Find how many lines below mention "width". Nothing but the number is needed.

:: EXTRACTED INFORMATION ::
>>>

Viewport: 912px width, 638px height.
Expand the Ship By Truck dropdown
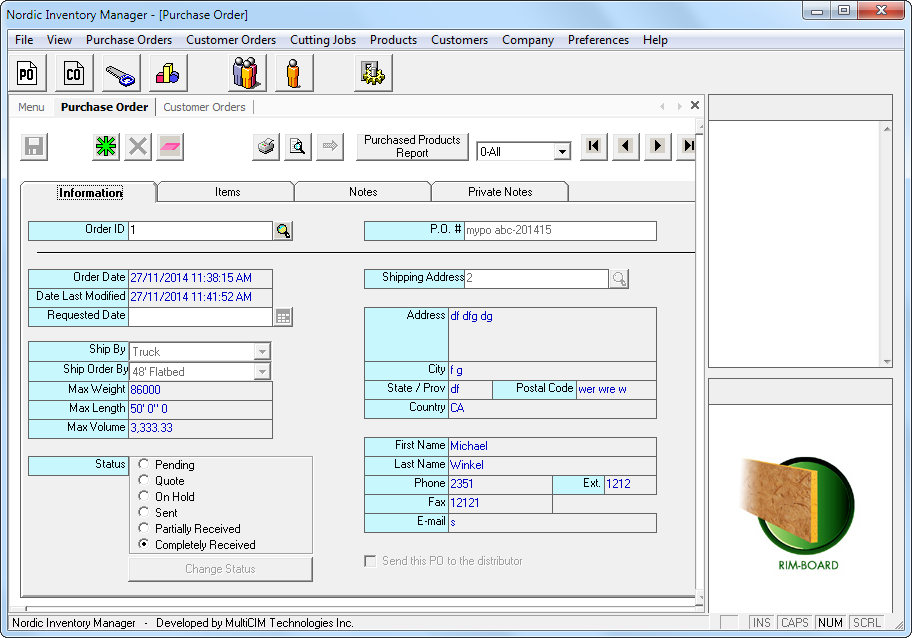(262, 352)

<<<
>>>

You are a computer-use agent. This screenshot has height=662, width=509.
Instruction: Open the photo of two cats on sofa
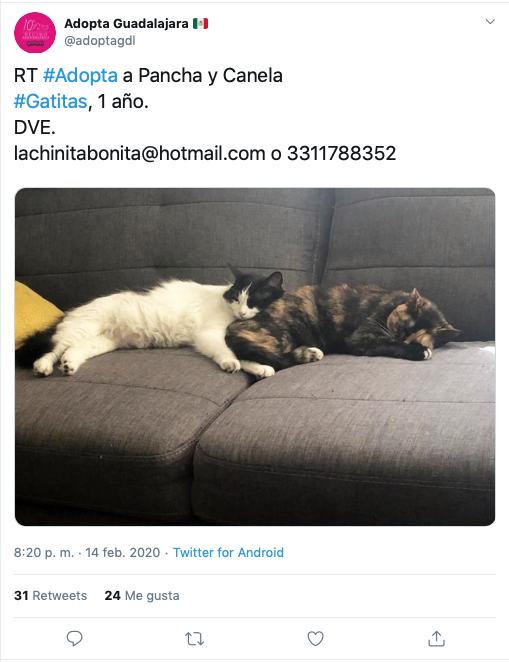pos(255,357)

<<<

:: REPLY ::
2